Programmers go back to old systems all the time when creating or installing a new system for a reality check. We are suggesting that management formalize this process in a way that makes business rules available to all levels of the requirements, design and development team. It doesn't matter if the new system is on the Internet, written in Java or inside a package. The same thinking should apply.

Much of the time spent specifying these requirements would be better spent creating a "straw man" specification based on the business rules captured from your legacy systems. This would ensure that any replacement or integration effort meets the core business requirements of the systems it plans to replace. Even middleware projects need to understand where legacy business rules are defined and where they overlap.

The business case for applying business rule extraction and reuse is the same whether replacing, renovating, integrating or putting front ends onto legacy systems. All of these initiatives need to understand core business requirements. Rule extraction and reuse facilitates this understanding and reduces specification, coding and, ultimately, testing time because you got it right in the first place.

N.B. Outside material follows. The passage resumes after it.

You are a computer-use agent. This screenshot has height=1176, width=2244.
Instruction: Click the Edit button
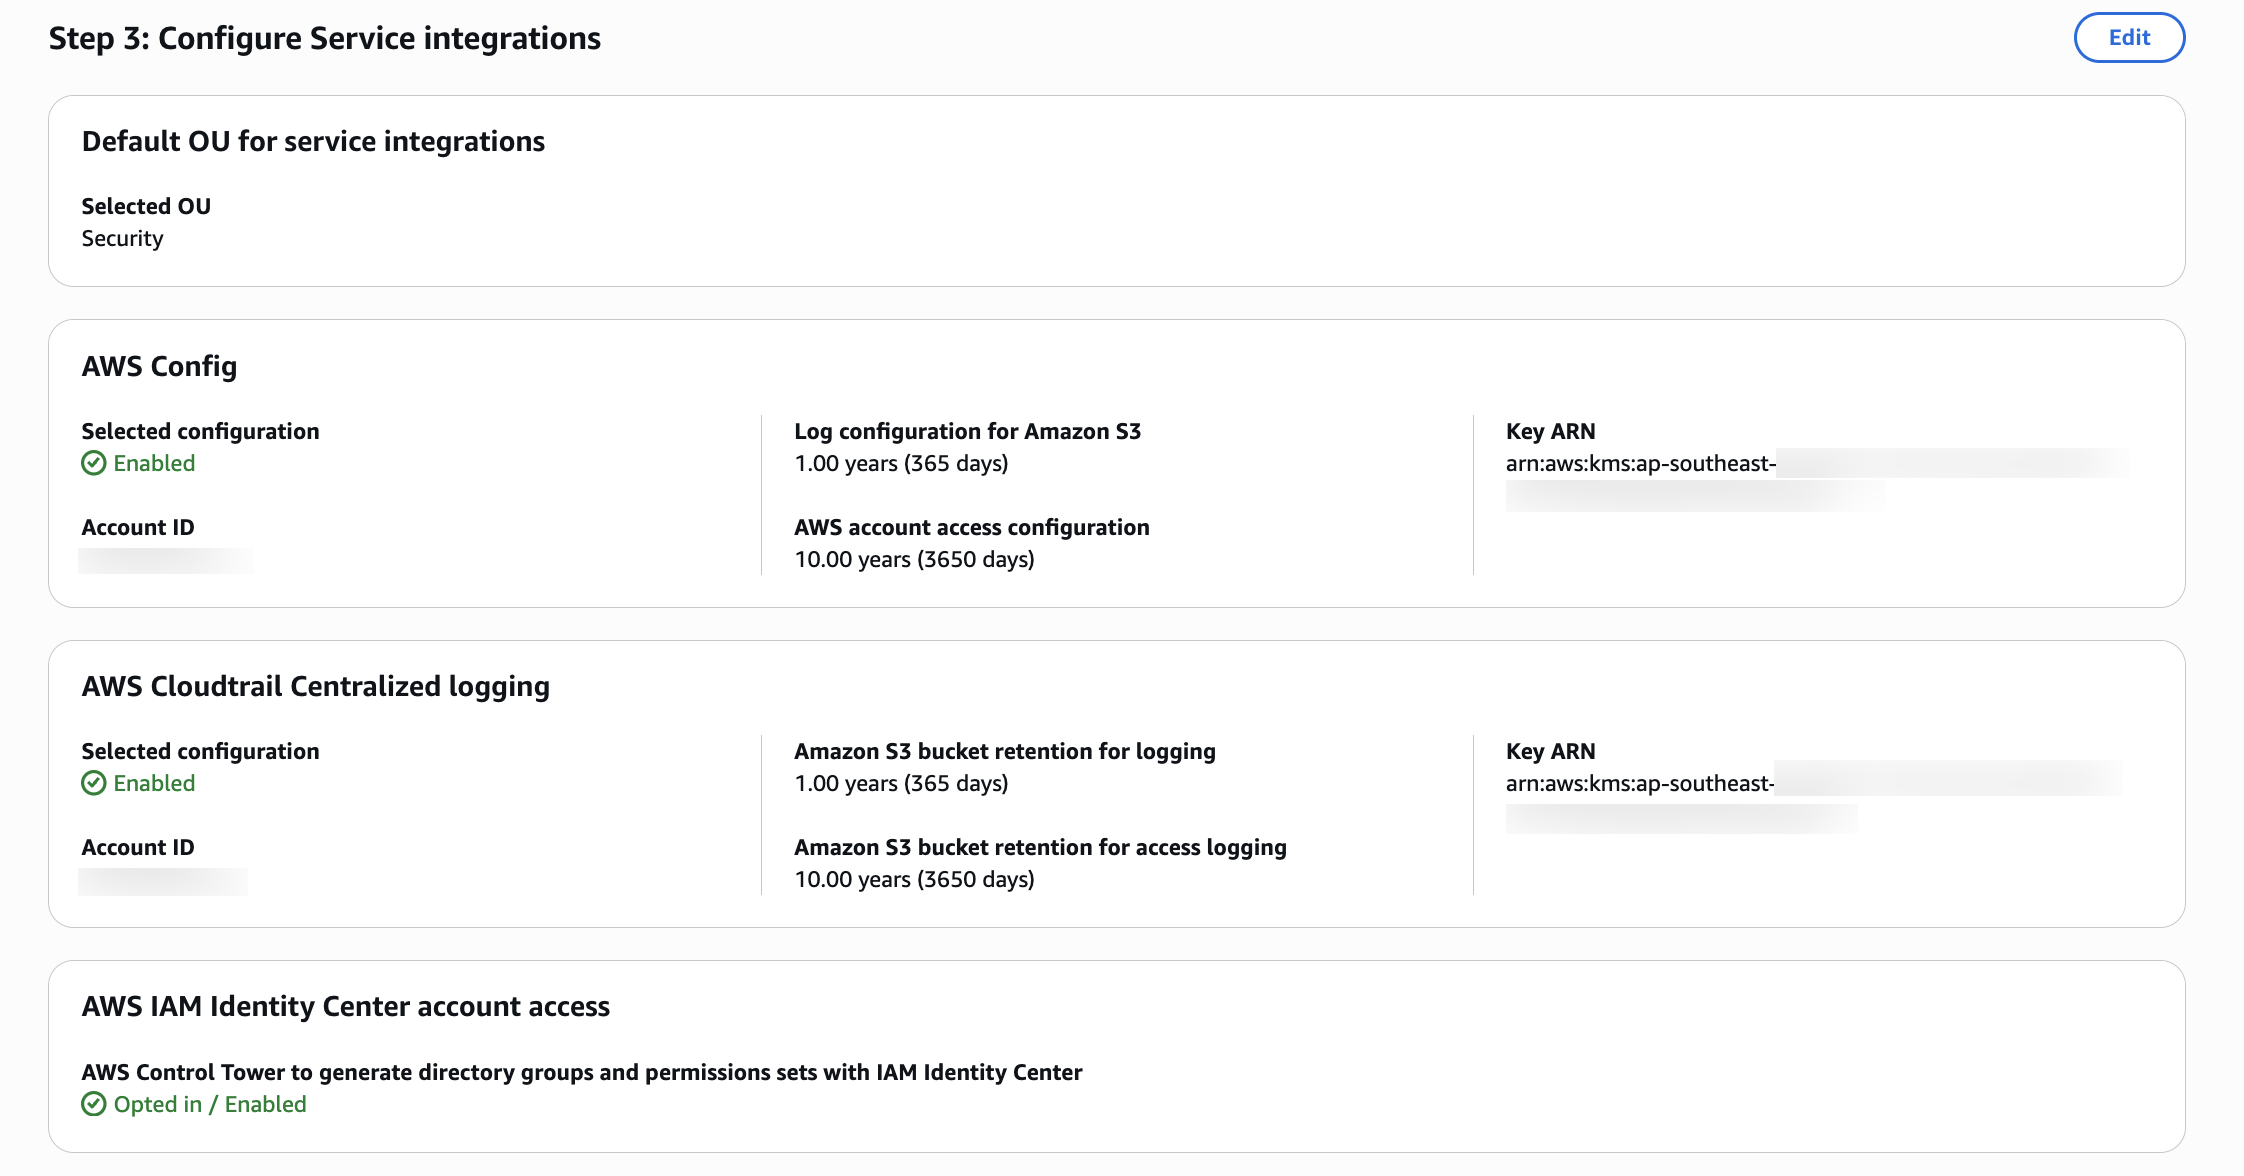click(2129, 37)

Finally, analysts should consider that Y2K projects serve as a solid foundation for a rule extraction project. Many organizations had to inventory their systems and document which functions those systems support. This documentation effort established the basis for rule extraction and reuse. Your Y2K investment is a cost-effective launching point for a business rule extraction project.

The Rule Extraction Setup Process

A parachutist would never jump from an airplane without the proper training, equipment, crew, weather analysis or other setup procedures. Rule extraction requires setup work as well. Prior to undertaking the business rule extraction process, project teams should consider several preliminary steps.

Business rule extraction requires a high-level assessment of the existing environment so that analysts can segment systems in preparation for rule extraction. Analysts should segment a subset inventory of system components to be fed into the extraction process. Architecturally, analysts should determine how systems share data to refine the population of systems targeted for rule extraction. Any system updating a shared database or master file should be included in the project. Analysts should then refine the set of candidate components based on the functions that they perform. In other words, segment the population of systems and programs across an enterprise into a manageable, interrelated subset.

This preliminary analysis may have identified weaknesses in a system that may be corrected prior to rule extraction. Removal of code flaws, such as recursion, restructuring of convoluted logic and the splitting of cumbersome modules simplifies rule extraction. Data name rationalization, which involves consolidating and renaming redundant data definitions, helps analysts determine which data elements a rule impacts. While code improvement techniques simplify the rule extraction process, timing, budgets and common sense dictate the degree of effort applied to this step.

Analysts must also verify that they have the means to capture and track extracted business rules. This is essential because most environments have thousands of rules at multiple levels. A rule extraction tool, such as HotRod from Netron, can capture and isolate rules as well as assist with rule consolidation. While automated tools can greatly simplify the extraction process, knowledgeable analysts may simply apply their own expertise, along with an intelligent editing tool, to accomplish this task.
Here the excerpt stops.